_Source text_:
————
Distributed Deep Learning Training with Horovod on Kubernetes

Published in

Towards Data Science

7 min readSep 16, 2020

You may have noticed that even a powerful machine like the Nvidia DGX is not fast enough to train a deep learning model quick enough. Not mentioning the long wait time just to copy data into the DGX. Datasets are getting larger, GPUs are disaggregated from storage, workers with GPUs need to coordinate for model checkpointing and log saving. Your system may grow beyond a single server, team wants to share both GPU hardware and data easily.

Enter distributed training with Horovod on Kubernetes. In this blog, I will walk through the setups to train a deep learning model in multi-worker distributed environment with Horovod on Kubernetes.
————
_Do this_:
Translate this sentence from the Horovod article into Spanish: "Datasets are getting larger, GPUs are disaggregated from storage, workers with GPUs need to coordinate for model checkpointing and log saving."

_Dataset records_:
————
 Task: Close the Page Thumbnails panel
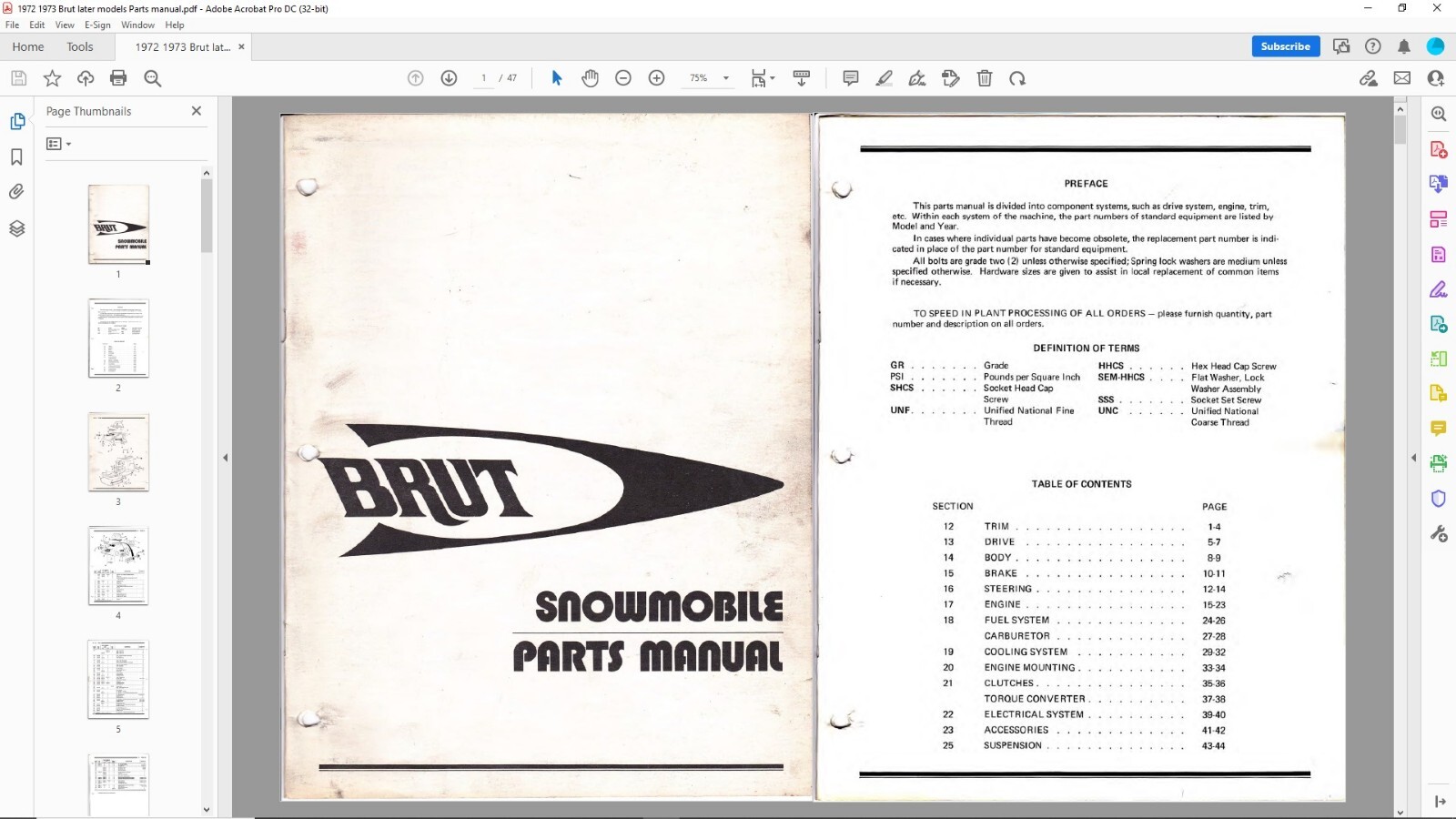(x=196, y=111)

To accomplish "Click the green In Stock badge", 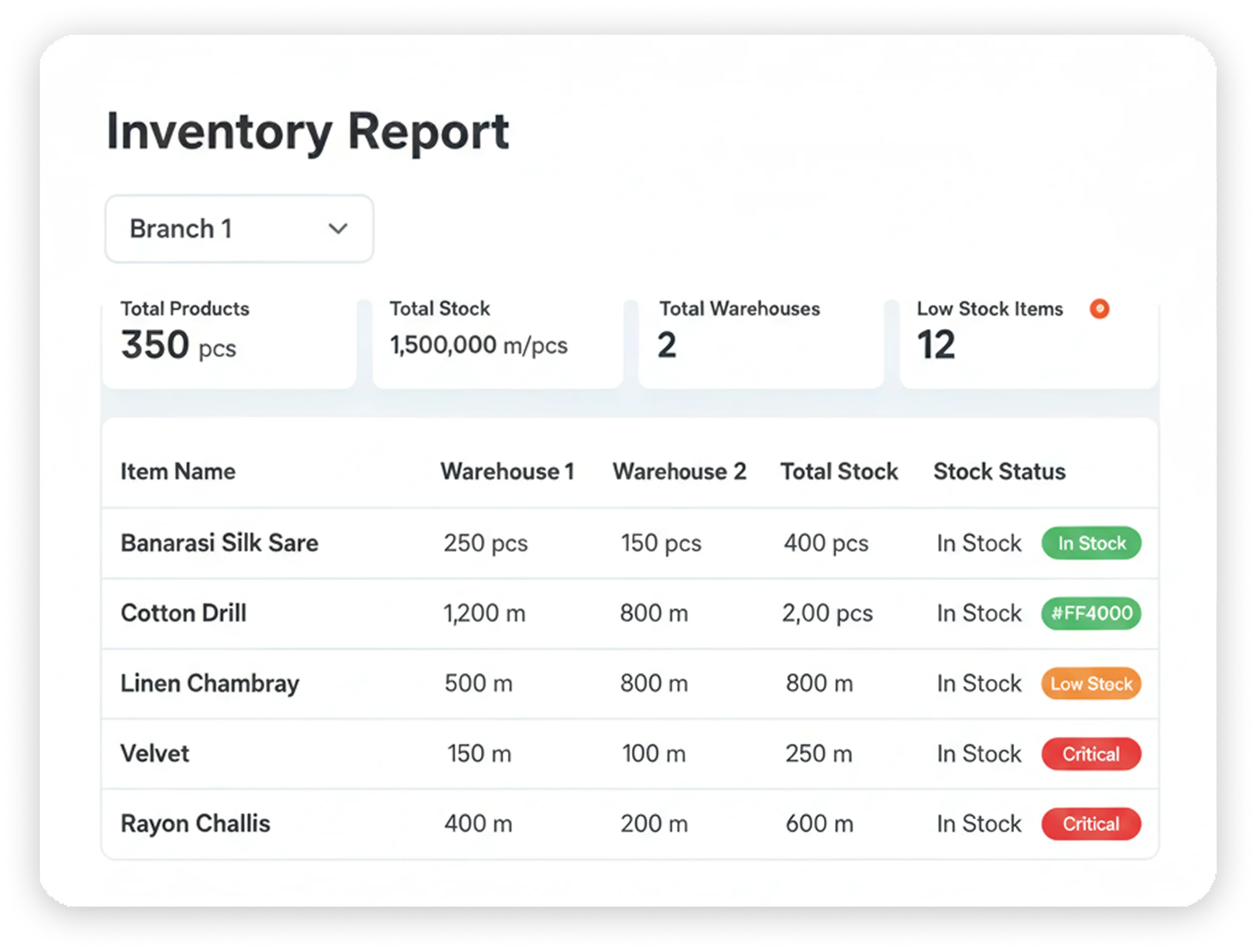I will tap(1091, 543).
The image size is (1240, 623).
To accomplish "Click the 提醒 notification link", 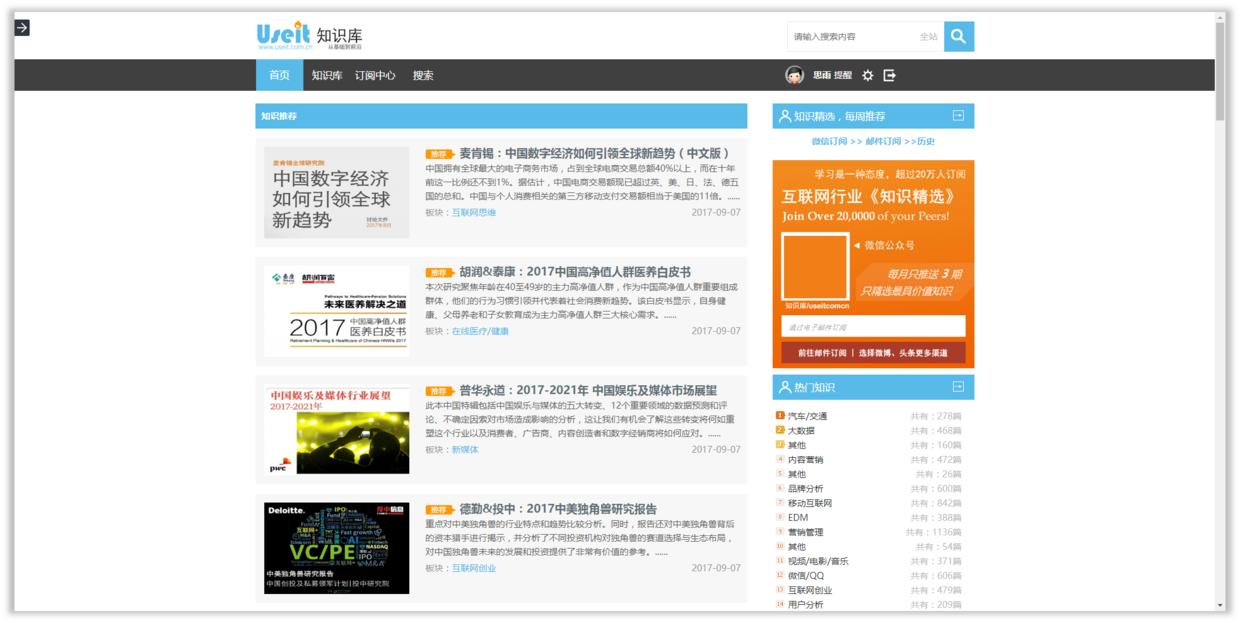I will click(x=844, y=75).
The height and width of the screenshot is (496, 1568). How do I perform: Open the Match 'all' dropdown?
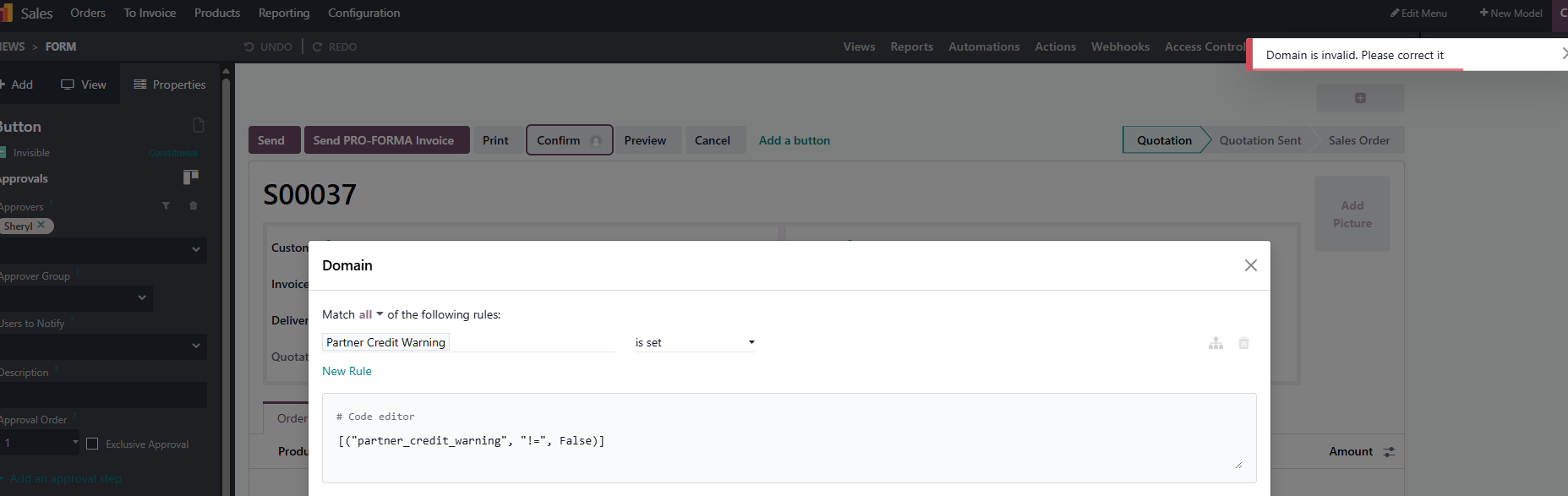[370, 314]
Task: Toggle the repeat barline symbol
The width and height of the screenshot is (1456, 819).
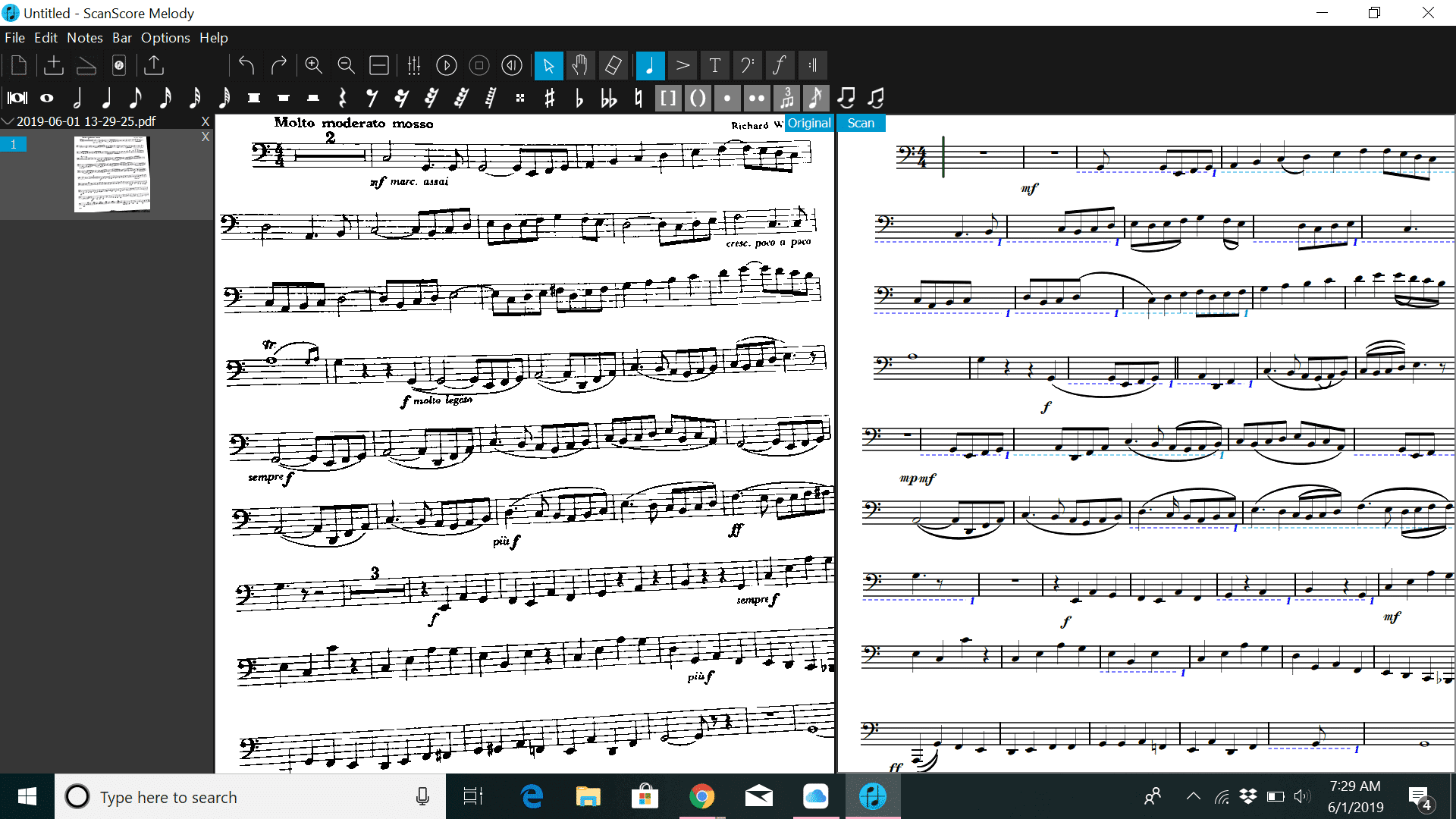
————
_Written answer_:
Los conjuntos de datos son cada vez más grandes, las GPU están desacopladas del almacenamiento y los trabajadores con GPU necesitan coordinarse para guardar los puntos de control del modelo y los registros.